More Alcohol Treatment FAQs

  • How long does alcohol withdrawal last?

    According to MedlinePlus, the amount of time spent in withdrawal can differ from person to person. While minor symptoms can last weeks, the worst portion hits 24 to 72 hours after the last drink.

  • What makes alcohol so addictive?

    Endorphins are a neurotransmitter that produce a pleasurable feeling. Research suggests that participating in a fun activity–such as exercise or eating ice cream)–could trigger change in the brain that provides a rush of endorphins. This provides a feeling of happiness that is then associated with the activity. Researchers not that the brains of heavy drinkers are more sensitive to endorphins while drinking, producing an even stronger feeling of pleasure.

  • Is alcohol abuse genetic?

    The National Institute on Alcohol Abuse and Alcoholism reports that there are genetic influences in the development of an alcohol addiction, but it is not a guarantee to develop the condition. While having a family history of addiction may raise the risk of developing behavioral problems including addiction, there are ways to prevent it. The NIAAA recommends reducing your risk by drinking in moderation as an adult, avoiding underage drinking, and speaking with a health care provider about your concerns.

  • How do I help a loved one with an alcohol addiction?

    Determining if a friend or family member might suffer from an alcohol addiction can be distressing. It’s important to be direct but empathetic with the person. Seek information about AUD and consider having a mental health professional present while addressing your concerns with them. Remember that change will take time and there will be many bumps in the road. Being patient and supportive can make a big difference in the effectiveness of treatment.

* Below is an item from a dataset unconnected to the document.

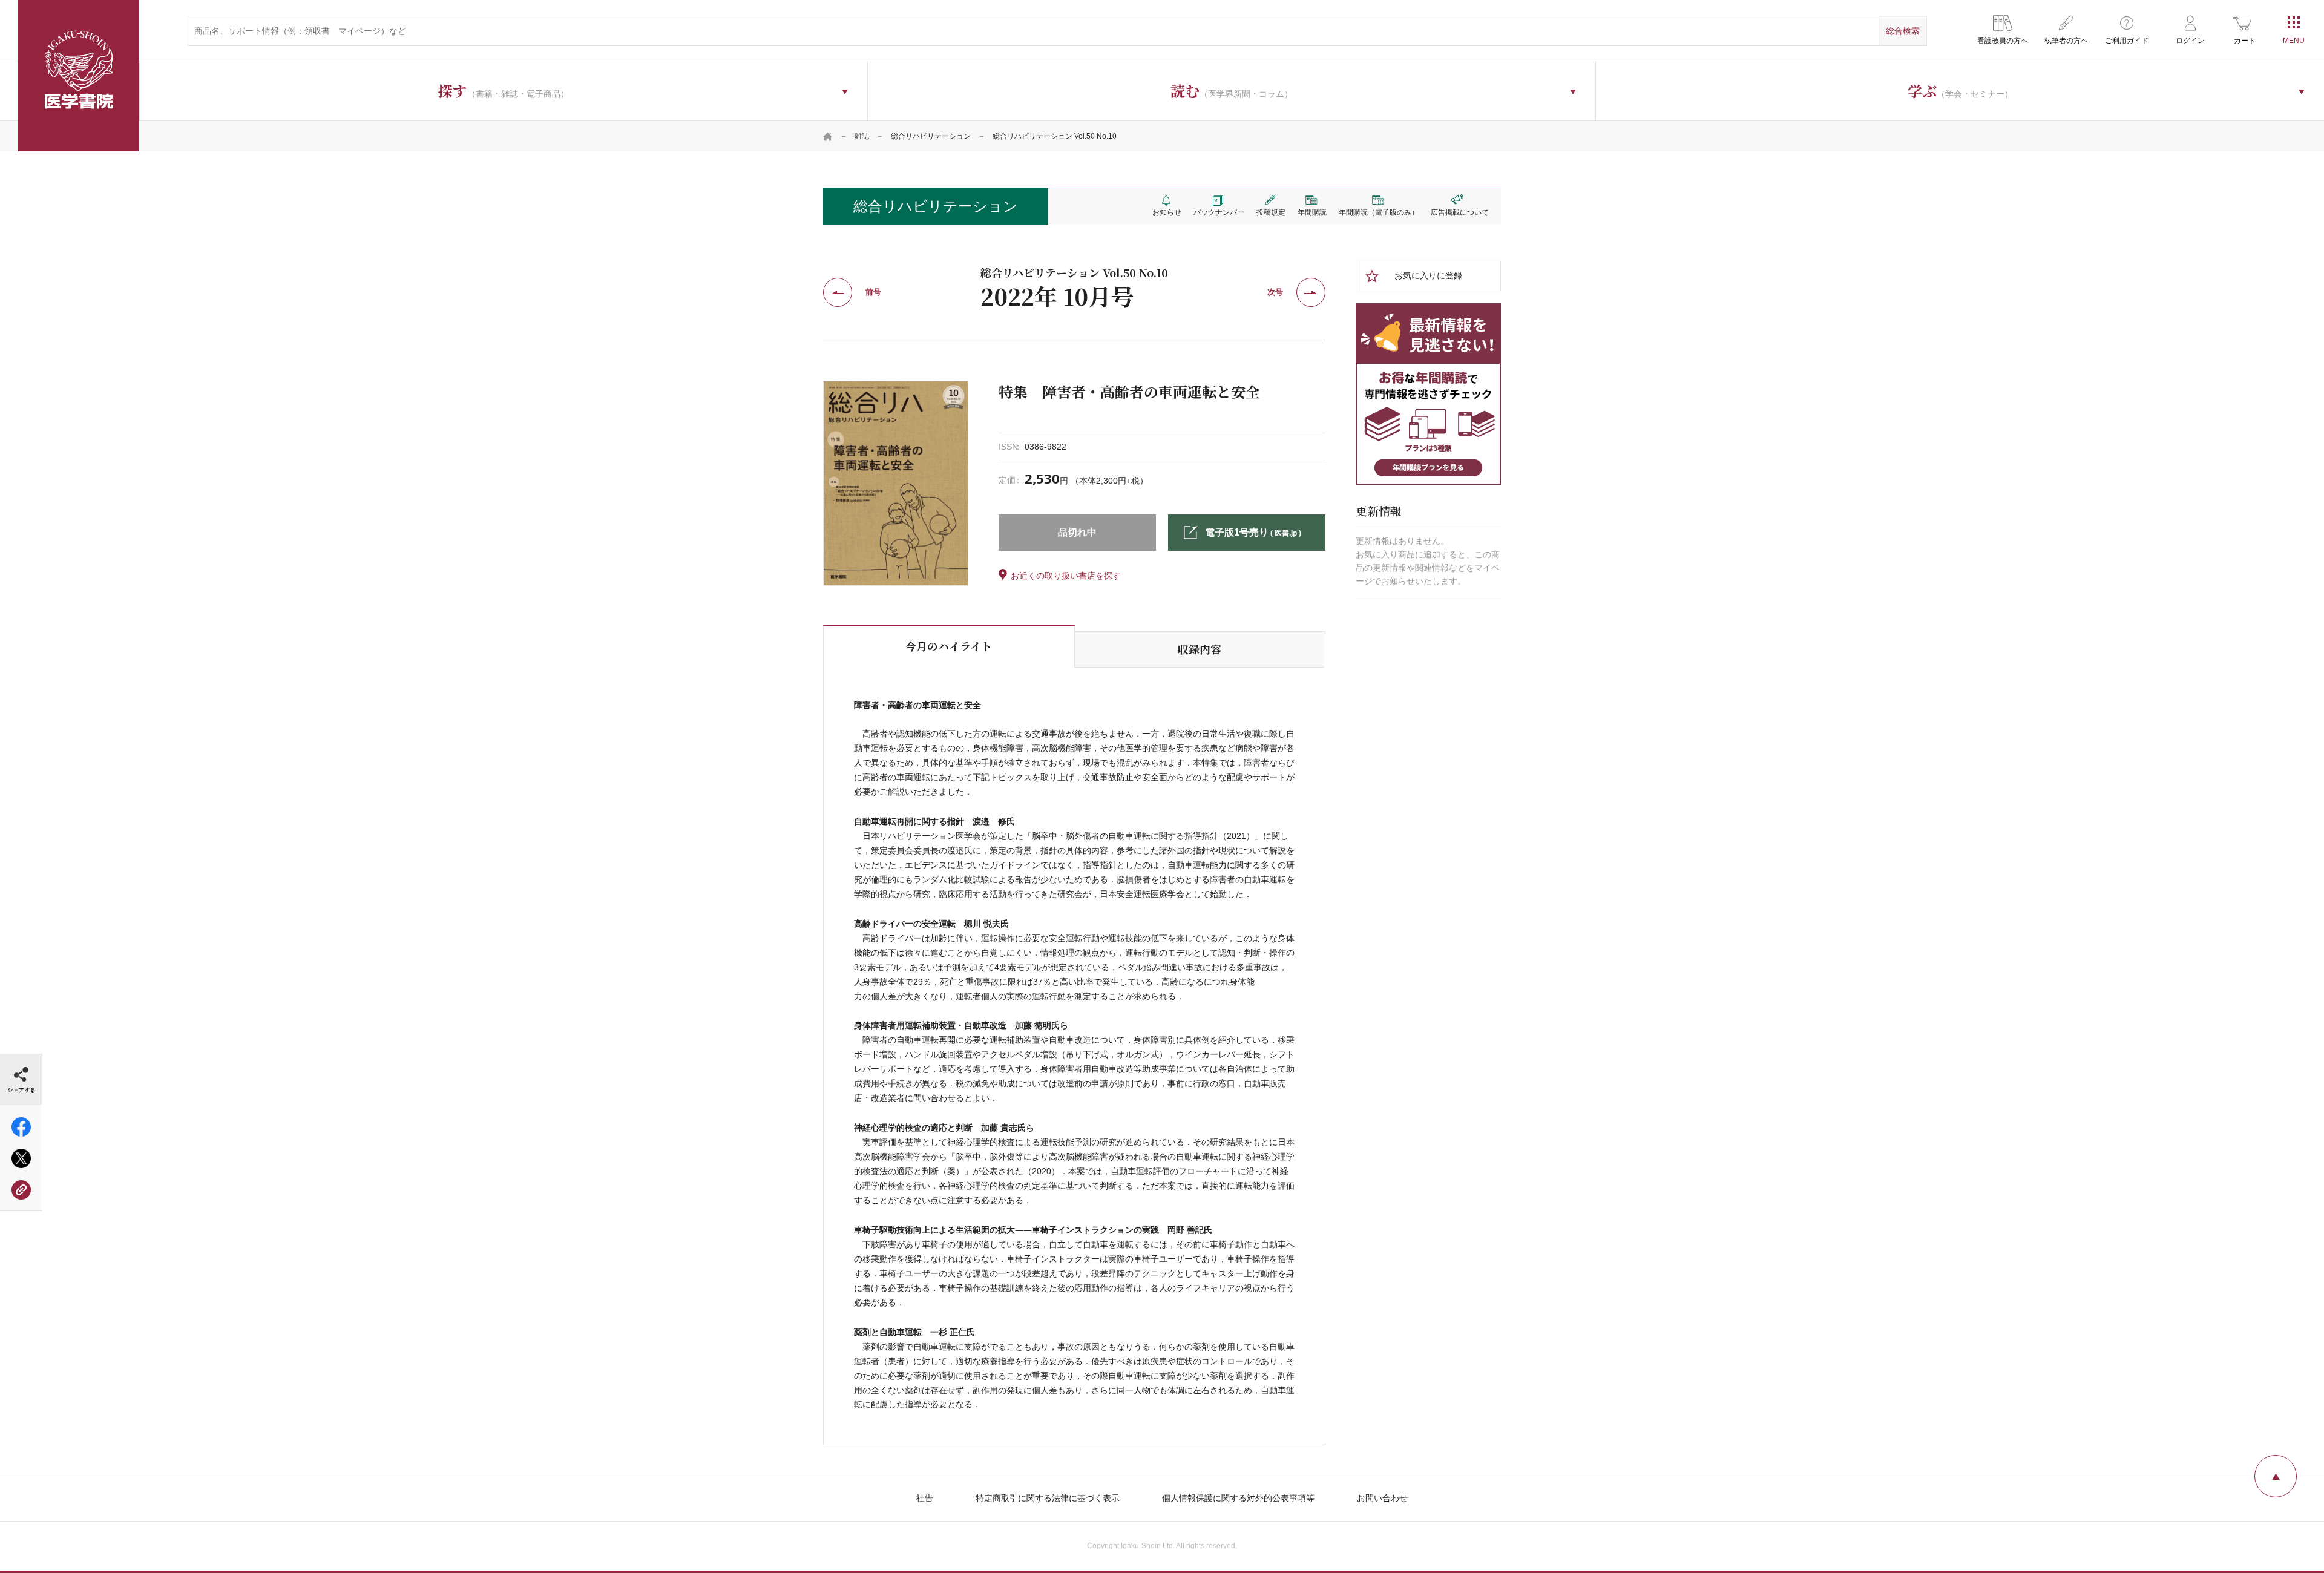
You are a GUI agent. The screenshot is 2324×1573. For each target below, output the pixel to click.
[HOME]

  • Does a relapse mean alcohol rehab failed?

    Relapse is very common among those in treatment. Overcoming an addiction is a learning process and won’t be without difficult periods. Many clinicians consider relapse a part of treatment as it provides information to the person about what can cause their drinking. Instead of a total failure, it is better seen as a temporary set-back and learning experience.